Gather each line in the records below that contains the word "Task", and copy those lines in their original order.

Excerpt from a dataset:
━━━━━━

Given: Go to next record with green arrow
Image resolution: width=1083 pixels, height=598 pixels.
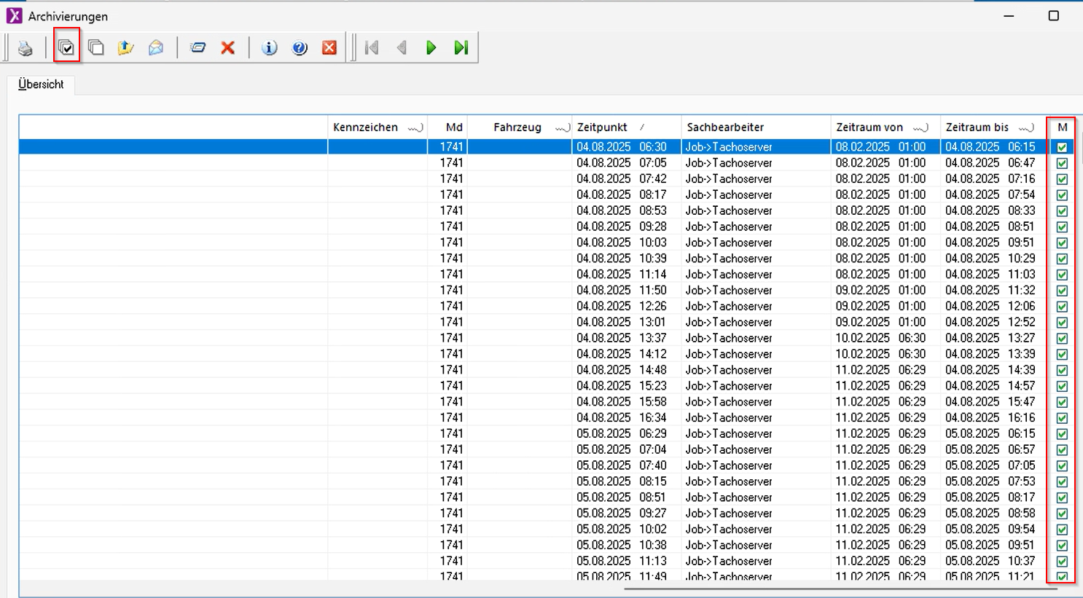Looking at the screenshot, I should point(431,48).
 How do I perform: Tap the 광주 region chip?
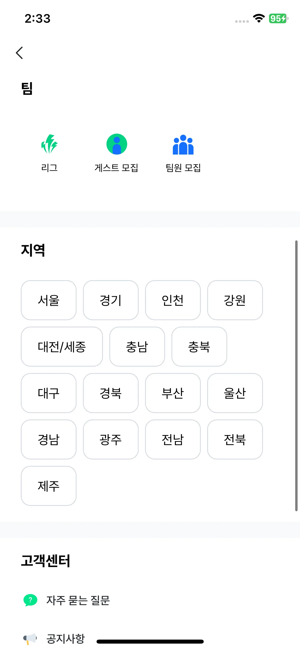click(111, 439)
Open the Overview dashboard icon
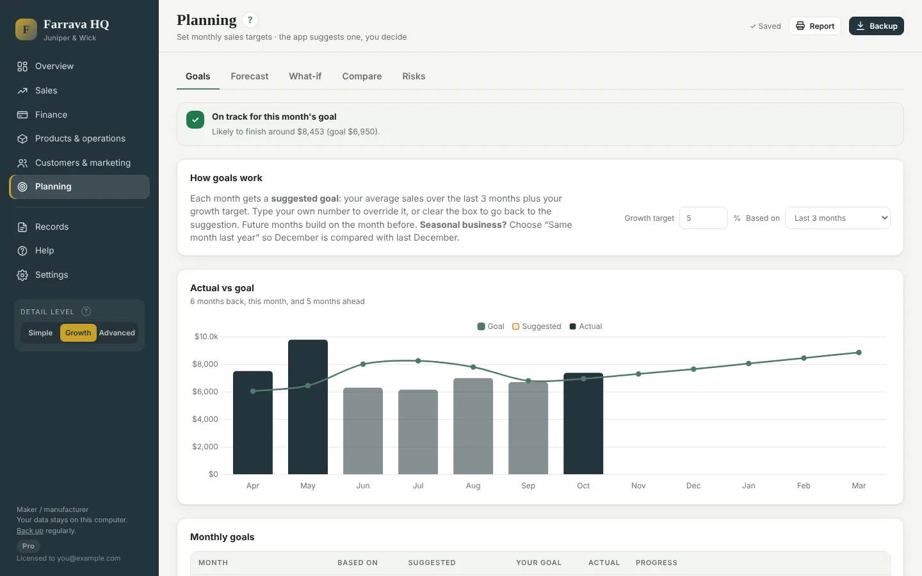Screen dimensions: 922x576 22,67
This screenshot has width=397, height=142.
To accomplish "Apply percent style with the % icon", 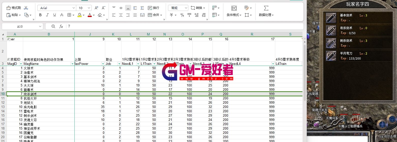I will tap(182, 15).
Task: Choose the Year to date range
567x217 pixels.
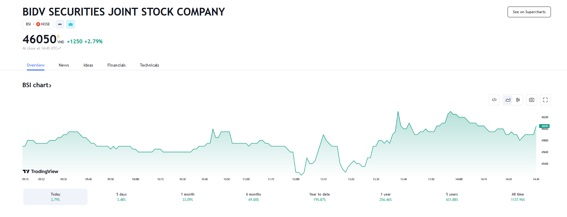Action: (x=319, y=197)
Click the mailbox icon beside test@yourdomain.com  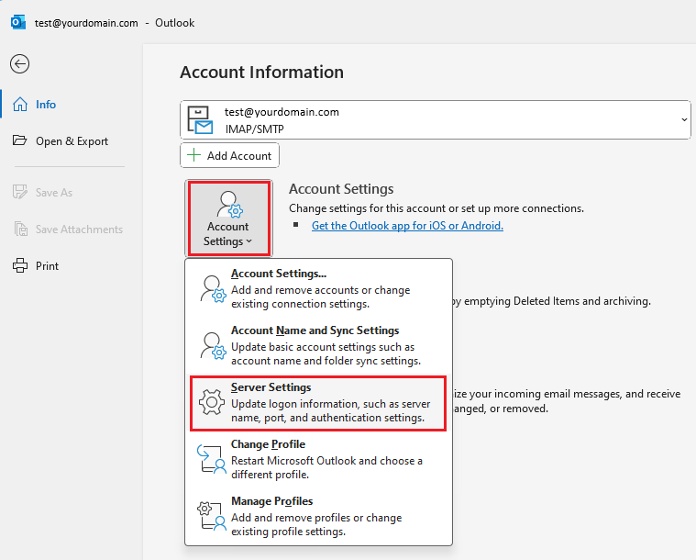201,120
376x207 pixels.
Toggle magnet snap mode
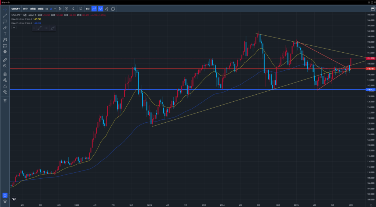click(x=5, y=74)
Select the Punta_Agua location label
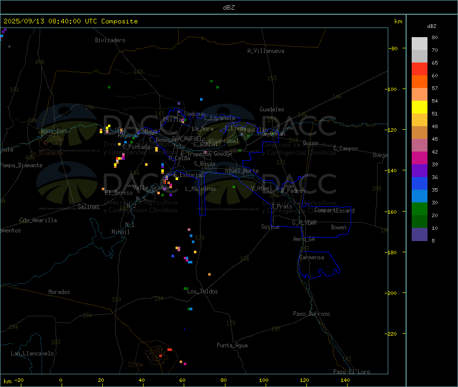The height and width of the screenshot is (387, 458). click(x=232, y=345)
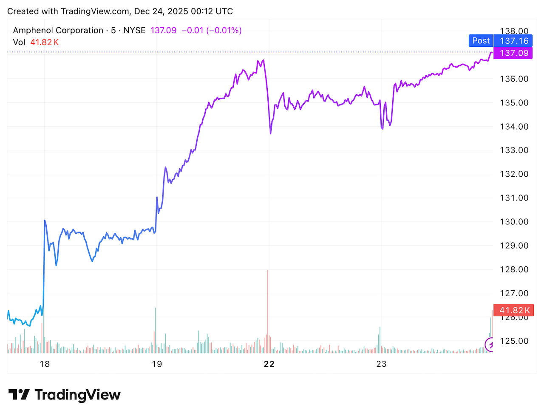Click date 23 on the time axis
This screenshot has width=544, height=416.
381,364
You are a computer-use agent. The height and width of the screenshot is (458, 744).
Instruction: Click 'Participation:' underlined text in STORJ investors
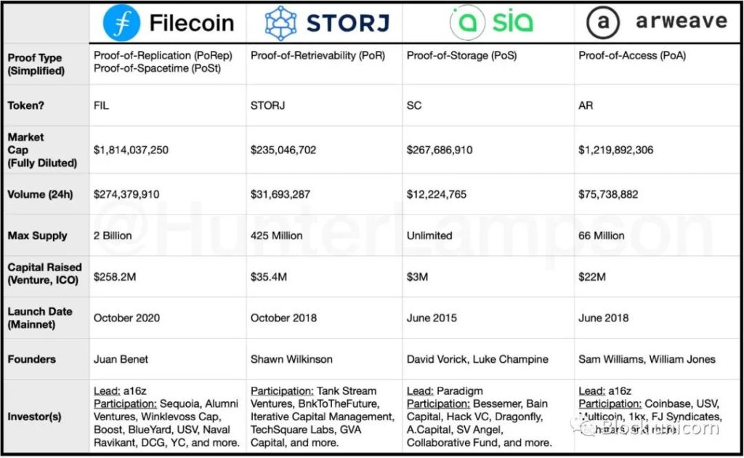tap(282, 391)
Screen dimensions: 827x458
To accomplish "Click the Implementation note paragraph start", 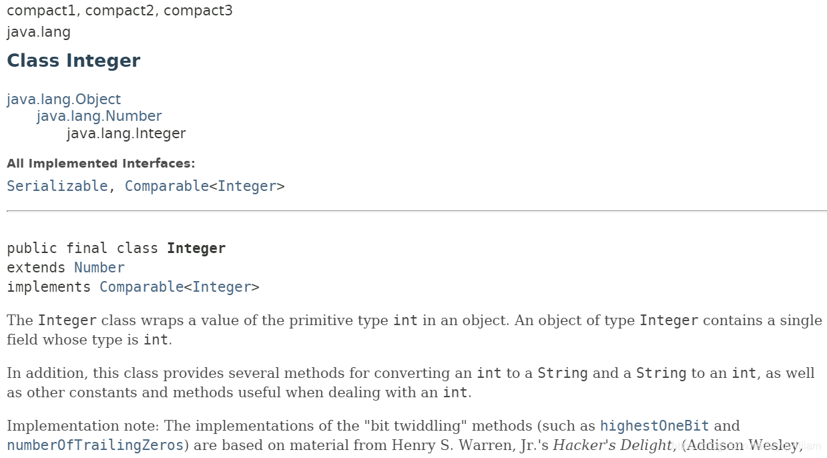I will [83, 426].
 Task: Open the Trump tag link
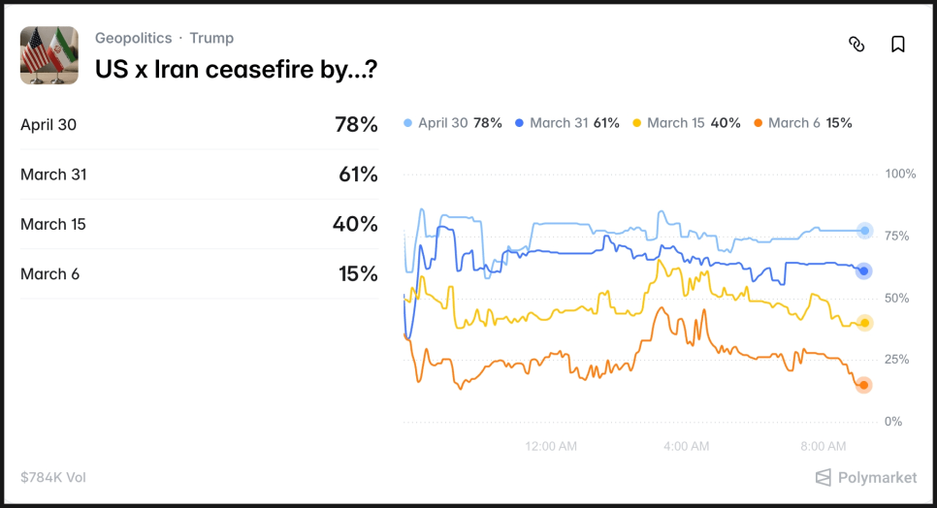pos(211,38)
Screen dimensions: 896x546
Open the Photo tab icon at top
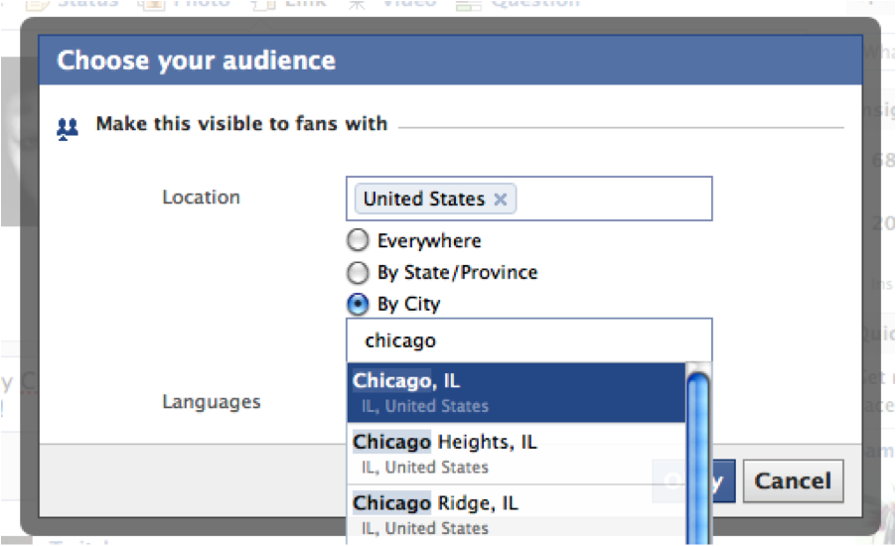click(152, 5)
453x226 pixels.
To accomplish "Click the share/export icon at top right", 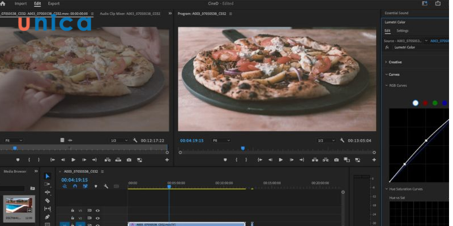I will pyautogui.click(x=438, y=3).
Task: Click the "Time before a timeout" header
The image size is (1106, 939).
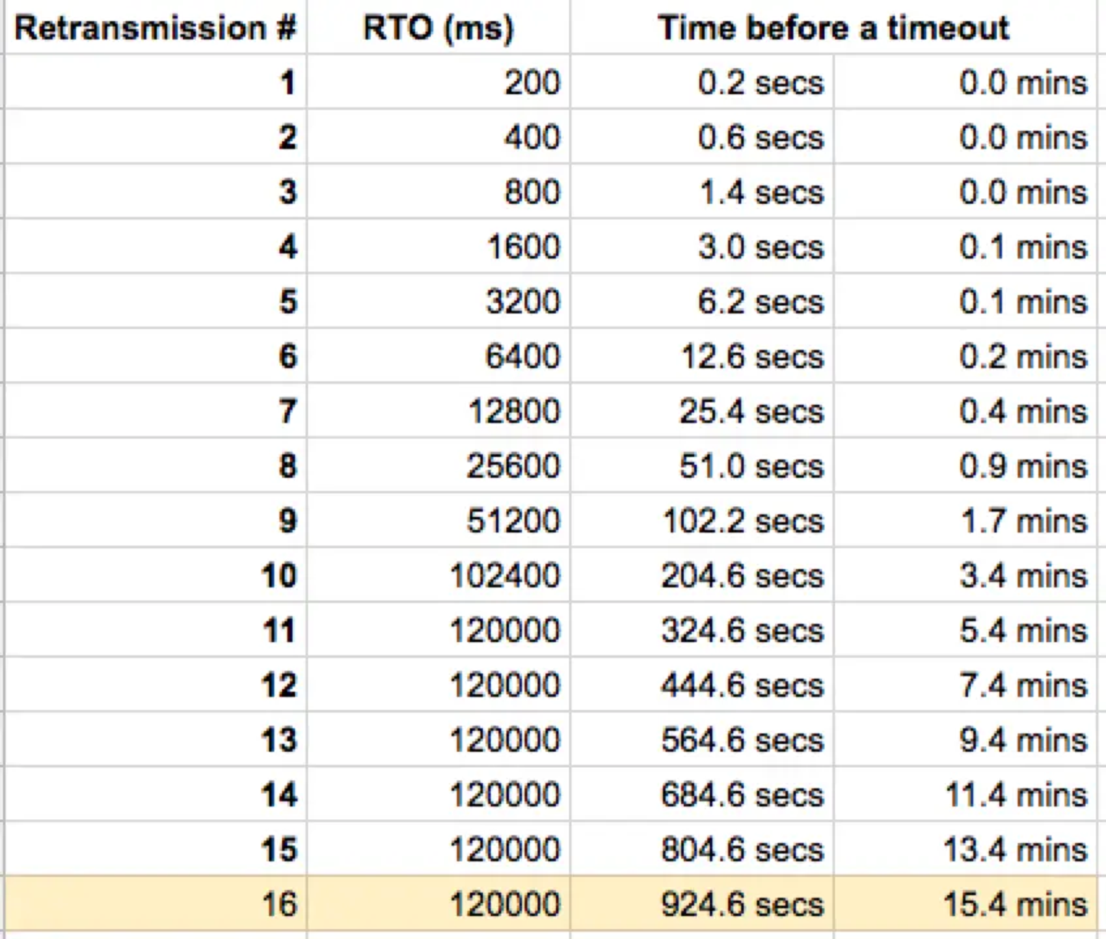Action: point(833,28)
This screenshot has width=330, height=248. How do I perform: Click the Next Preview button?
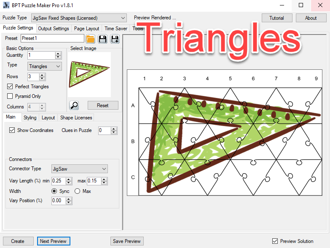pos(53,241)
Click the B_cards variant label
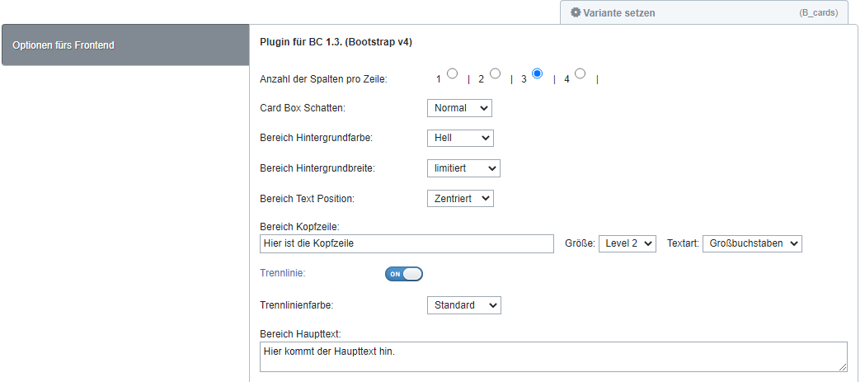The height and width of the screenshot is (382, 865). pyautogui.click(x=818, y=14)
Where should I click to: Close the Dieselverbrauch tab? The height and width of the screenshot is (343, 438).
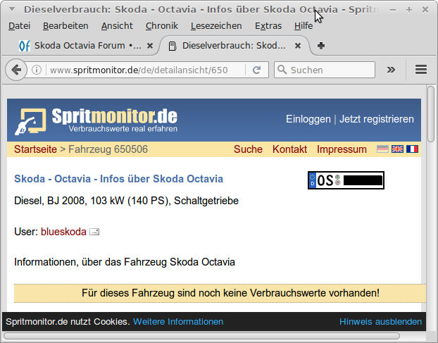pyautogui.click(x=298, y=46)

━━━━━━

RESPONSE TO THIS EXERCISE
Task: Choose the Year to date range
 Task: Open the Trump tag link
Task: Click the "Time before a timeout" header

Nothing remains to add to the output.